Closed Bug 476292 Opened 11 years ago Closed 11 years ago

Crashes on startup on OS X and Linux [@ nsNavBookmarks::IsRealBookmark] [@ PL_DHashTableOperate]

Categories

(Toolkit :: Places, defect, P1, critical)

defect

Tracking

()

VERIFIED FIXED
mozilla1.9.2a1

People

(Reporter: smichaud, Assigned: sdwilsh)

References

Details

(4 keywords)

Crash Data

Attachments

(1 file, 2 obsolete files)

https://crash-stats.mozilla.com reports 124 of these over the last 96 hours (98 on Mac and 26 on Linux).  This is equivalent to 784 crashes over two weeks, and probably makes this a topcrasher.  (I can't get crash-stats to report over a longer period than 96 hours.)

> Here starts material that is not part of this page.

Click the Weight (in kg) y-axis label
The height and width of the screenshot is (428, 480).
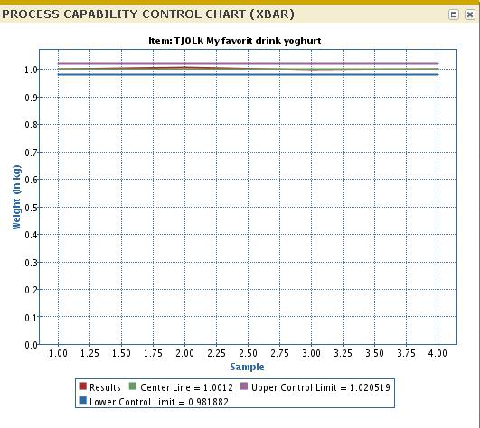tap(16, 197)
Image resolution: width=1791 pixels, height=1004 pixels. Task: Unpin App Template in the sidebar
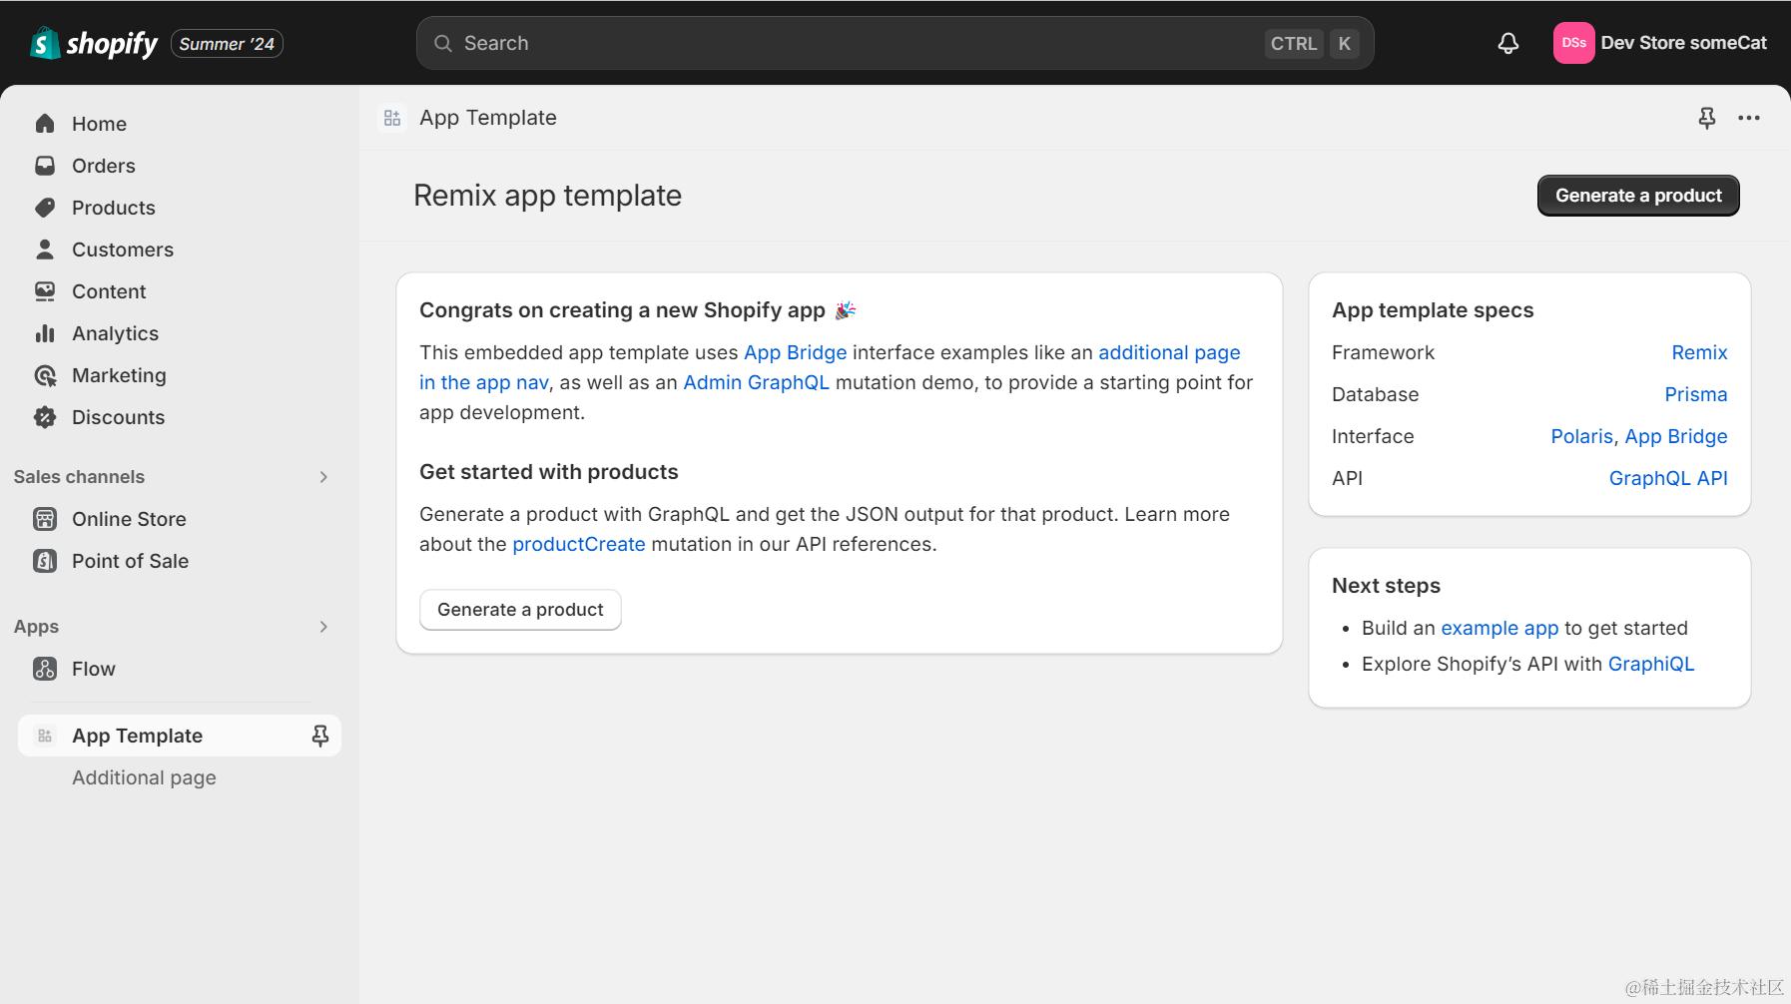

http://crash-stats.mozilla.com/?do_query=1&product=Firefox&query_search=stack&query_type=exact&query=nsNavBookmarks%3A%3AIsRealBookmark(long%20long)&date=&range_value=96&range_unit=hours

I just saw a couple of these myself (with yesterday's Shiretoko nightly, on two different Macs, on startup).  Here are my Breakpad IDs:

bp-c9a68bb9-cb71-4af5-840a-ff1db2090131
bp-924b3999-f091-4c70-9e1b-8403a2090130
Keywords: topcrash
Severity: normal → critical
Flags: blocking-firefox3.1?
> This is equivalent to 784 crashes over two weeks

Oops, goofed up my math.  124 crashes in 4 days is equivalent to 434 crashes over two weeks.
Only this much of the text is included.